---- THE DATA

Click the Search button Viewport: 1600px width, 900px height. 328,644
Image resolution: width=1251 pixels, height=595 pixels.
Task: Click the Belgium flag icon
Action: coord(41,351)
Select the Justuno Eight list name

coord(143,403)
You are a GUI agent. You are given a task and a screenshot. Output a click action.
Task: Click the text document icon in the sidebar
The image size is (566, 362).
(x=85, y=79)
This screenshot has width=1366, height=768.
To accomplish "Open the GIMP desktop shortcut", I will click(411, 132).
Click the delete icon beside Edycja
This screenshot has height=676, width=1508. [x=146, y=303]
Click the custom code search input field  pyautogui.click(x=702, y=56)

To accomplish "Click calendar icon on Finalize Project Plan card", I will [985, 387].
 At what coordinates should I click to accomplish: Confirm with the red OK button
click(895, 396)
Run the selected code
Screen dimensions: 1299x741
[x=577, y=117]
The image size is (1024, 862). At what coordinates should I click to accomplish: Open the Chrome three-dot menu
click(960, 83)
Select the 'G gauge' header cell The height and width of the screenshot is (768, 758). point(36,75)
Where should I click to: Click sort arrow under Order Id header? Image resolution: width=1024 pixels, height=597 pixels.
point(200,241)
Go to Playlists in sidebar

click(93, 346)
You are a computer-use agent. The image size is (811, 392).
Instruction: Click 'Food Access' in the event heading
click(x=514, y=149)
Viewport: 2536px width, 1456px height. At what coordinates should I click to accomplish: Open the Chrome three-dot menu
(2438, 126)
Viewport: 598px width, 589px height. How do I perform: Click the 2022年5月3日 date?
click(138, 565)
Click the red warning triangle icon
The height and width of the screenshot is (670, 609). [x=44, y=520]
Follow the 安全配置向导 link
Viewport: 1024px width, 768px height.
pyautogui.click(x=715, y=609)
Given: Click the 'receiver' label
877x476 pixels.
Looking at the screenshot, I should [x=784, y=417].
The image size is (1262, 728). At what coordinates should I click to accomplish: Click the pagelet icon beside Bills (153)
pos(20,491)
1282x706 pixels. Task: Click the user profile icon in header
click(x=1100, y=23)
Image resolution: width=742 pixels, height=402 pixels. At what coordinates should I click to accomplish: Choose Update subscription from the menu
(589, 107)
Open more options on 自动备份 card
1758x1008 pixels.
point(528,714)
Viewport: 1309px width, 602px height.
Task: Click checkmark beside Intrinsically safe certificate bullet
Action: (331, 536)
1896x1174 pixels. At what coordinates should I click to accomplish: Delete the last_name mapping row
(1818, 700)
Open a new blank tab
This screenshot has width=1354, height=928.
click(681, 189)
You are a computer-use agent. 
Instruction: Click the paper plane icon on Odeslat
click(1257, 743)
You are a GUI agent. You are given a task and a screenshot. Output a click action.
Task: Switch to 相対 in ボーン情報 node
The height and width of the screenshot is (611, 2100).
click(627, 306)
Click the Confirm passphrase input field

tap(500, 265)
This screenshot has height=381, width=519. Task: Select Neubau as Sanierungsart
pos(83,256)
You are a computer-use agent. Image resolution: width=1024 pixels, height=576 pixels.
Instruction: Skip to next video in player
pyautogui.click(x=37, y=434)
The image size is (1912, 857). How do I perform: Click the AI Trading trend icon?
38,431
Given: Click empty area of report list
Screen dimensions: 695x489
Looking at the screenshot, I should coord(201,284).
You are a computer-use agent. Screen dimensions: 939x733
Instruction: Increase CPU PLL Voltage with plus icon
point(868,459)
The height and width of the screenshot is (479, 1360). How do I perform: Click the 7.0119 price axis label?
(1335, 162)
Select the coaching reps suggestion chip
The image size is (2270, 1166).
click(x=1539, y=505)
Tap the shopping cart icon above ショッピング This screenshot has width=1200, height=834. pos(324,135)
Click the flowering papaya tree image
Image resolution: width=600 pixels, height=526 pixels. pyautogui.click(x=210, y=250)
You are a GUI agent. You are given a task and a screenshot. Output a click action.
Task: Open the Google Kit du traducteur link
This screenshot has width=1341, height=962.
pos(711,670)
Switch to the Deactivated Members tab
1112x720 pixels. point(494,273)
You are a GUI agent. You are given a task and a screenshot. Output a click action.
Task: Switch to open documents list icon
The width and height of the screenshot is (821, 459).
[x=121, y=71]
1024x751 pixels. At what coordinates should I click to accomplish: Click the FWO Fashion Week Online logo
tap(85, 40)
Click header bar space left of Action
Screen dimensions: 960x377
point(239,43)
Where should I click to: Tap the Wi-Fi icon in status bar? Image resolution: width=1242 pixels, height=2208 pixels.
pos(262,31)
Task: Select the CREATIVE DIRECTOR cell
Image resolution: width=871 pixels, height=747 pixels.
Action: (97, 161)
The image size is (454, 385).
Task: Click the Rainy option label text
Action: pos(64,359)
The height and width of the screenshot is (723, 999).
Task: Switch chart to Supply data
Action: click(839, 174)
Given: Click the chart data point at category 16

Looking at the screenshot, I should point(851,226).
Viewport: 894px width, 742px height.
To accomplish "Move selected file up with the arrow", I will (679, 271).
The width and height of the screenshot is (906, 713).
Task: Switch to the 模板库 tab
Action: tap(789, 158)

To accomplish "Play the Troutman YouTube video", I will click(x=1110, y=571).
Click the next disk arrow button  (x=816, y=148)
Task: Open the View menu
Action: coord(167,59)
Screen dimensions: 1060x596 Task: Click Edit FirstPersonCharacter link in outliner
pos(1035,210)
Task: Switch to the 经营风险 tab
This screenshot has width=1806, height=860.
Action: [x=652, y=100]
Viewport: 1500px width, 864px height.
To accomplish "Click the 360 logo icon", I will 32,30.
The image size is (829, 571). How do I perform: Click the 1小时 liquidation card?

--------

TASK BRIEF:
Produce the material above again, word for word.

WORKED SOLUTION:
Click the Search button Viewport: 1600px width, 900px height. 328,644
Image resolution: width=1251 pixels, height=595 pixels.
Task: Click the Belgium flag icon
Action: coord(41,351)
Select the Justuno Eight list name

coord(143,403)
You are a GUI agent. You are given a task and a screenshot. Output a click action.
Task: Click the text document icon in the sidebar
The image size is (566, 362).
(x=85, y=79)
This screenshot has width=1366, height=768.
To accomplish "Open the GIMP desktop shortcut", I will click(411, 132).
Click the delete icon beside Edycja
This screenshot has height=676, width=1508. [x=146, y=303]
Click the custom code search input field  pyautogui.click(x=702, y=56)

To accomplish "Click calendar icon on Finalize Project Plan card", I will [985, 387].
 At what coordinates should I click to accomplish: Confirm with the red OK button
click(895, 396)
Run the selected code
Screen dimensions: 1299x741
[x=577, y=117]
The image size is (1024, 862). At what coordinates should I click to accomplish: Open the Chrome three-dot menu
click(960, 83)
Select the 'G gauge' header cell The height and width of the screenshot is (768, 758). point(36,75)
Where should I click to: Click sort arrow under Order Id header? Image resolution: width=1024 pixels, height=597 pixels.
point(200,241)
Go to Playlists in sidebar

click(93, 346)
You are a computer-use agent. The image size is (811, 392).
Instruction: Click 'Food Access' in the event heading
click(x=514, y=149)
Viewport: 2536px width, 1456px height. At what coordinates should I click to accomplish: Open the Chrome three-dot menu
(2438, 126)
Viewport: 598px width, 589px height. How do I perform: Click the 2022年5月3日 date?
click(138, 565)
Click the red warning triangle icon
The height and width of the screenshot is (670, 609). [x=44, y=520]
Follow the 安全配置向导 link
Viewport: 1024px width, 768px height.
pyautogui.click(x=715, y=609)
Given: Click the 'receiver' label
877x476 pixels.
Looking at the screenshot, I should [x=784, y=417].
The image size is (1262, 728). At what coordinates should I click to accomplish: Click the pagelet icon beside Bills (153)
pos(20,491)
1282x706 pixels. Task: Click the user profile icon in header
click(x=1100, y=23)
Image resolution: width=742 pixels, height=402 pixels. At what coordinates should I click to accomplish: Choose Update subscription from the menu
(589, 107)
Open more options on 自动备份 card
1758x1008 pixels.
point(528,714)
Viewport: 1309px width, 602px height.
Task: Click checkmark beside Intrinsically safe certificate bullet
Action: (331, 536)
1896x1174 pixels. At what coordinates should I click to accomplish: Delete the last_name mapping row
(1818, 700)
Open a new blank tab
This screenshot has width=1354, height=928.
click(681, 189)
You are a computer-use agent. 
Instruction: Click the paper plane icon on Odeslat
click(1257, 743)
You are a GUI agent. You are given a task and a screenshot. Output a click action.
Task: Switch to 相対 in ボーン情報 node
The height and width of the screenshot is (611, 2100).
click(627, 306)
Click the Confirm passphrase input field

tap(500, 265)
This screenshot has height=381, width=519. Task: Select Neubau as Sanierungsart
pos(83,256)
You are a computer-use agent. Image resolution: width=1024 pixels, height=576 pixels.
Instruction: Skip to next video in player
pyautogui.click(x=37, y=434)
The image size is (1912, 857). How do I perform: Click the AI Trading trend icon?
38,431
Given: Click empty area of report list
Screen dimensions: 695x489
Looking at the screenshot, I should coord(201,284).
You are a computer-use agent. Screen dimensions: 939x733
Instruction: Increase CPU PLL Voltage with plus icon
point(868,459)
The height and width of the screenshot is (479, 1360). How do I perform: Click the 7.0119 price axis label?
(1335, 162)
Select the coaching reps suggestion chip
The image size is (2270, 1166).
click(x=1539, y=505)
Tap the shopping cart icon above ショッピング This screenshot has width=1200, height=834. pos(324,135)
Click the flowering papaya tree image
Image resolution: width=600 pixels, height=526 pixels. pyautogui.click(x=210, y=250)
You are a GUI agent. You are given a task and a screenshot. Output a click action.
Task: Open the Google Kit du traducteur link
This screenshot has width=1341, height=962.
pos(711,670)
Switch to the Deactivated Members tab
1112x720 pixels. point(494,273)
You are a GUI agent. You are given a task and a screenshot. Output a click action.
Task: Switch to open documents list icon
The width and height of the screenshot is (821, 459).
[x=121, y=71]
1024x751 pixels. At what coordinates should I click to accomplish: Click the FWO Fashion Week Online logo
tap(85, 40)
Click header bar space left of Action
Screen dimensions: 960x377
point(239,43)
Where should I click to: Tap the Wi-Fi icon in status bar? Image resolution: width=1242 pixels, height=2208 pixels.
pos(262,31)
Task: Select the CREATIVE DIRECTOR cell
Image resolution: width=871 pixels, height=747 pixels.
Action: (97, 161)
The image size is (454, 385).
Task: Click the Rainy option label text
Action: pos(64,359)
The height and width of the screenshot is (723, 999).
Task: Switch chart to Supply data
Action: click(839, 174)
Given: Click the chart data point at category 16

Looking at the screenshot, I should point(851,226).
Viewport: 894px width, 742px height.
To accomplish "Move selected file up with the arrow", I will (679, 271).
The width and height of the screenshot is (906, 713).
Task: Switch to the 模板库 tab
Action: tap(789, 158)

To accomplish "Play the Troutman YouTube video", I will click(x=1110, y=571).
Click the next disk arrow button  (x=816, y=148)
Task: Open the View menu
Action: coord(167,59)
Screen dimensions: 1060x596 Task: Click Edit FirstPersonCharacter link in outliner
pos(1035,210)
Task: Switch to the 经营风险 tab
This screenshot has width=1806, height=860.
Action: [x=652, y=100]
Viewport: 1500px width, 864px height.
To accomplish "Click the 360 logo icon", I will 32,30.
The image size is (829, 571). How do I perform: Click the 1小时 liquidation card?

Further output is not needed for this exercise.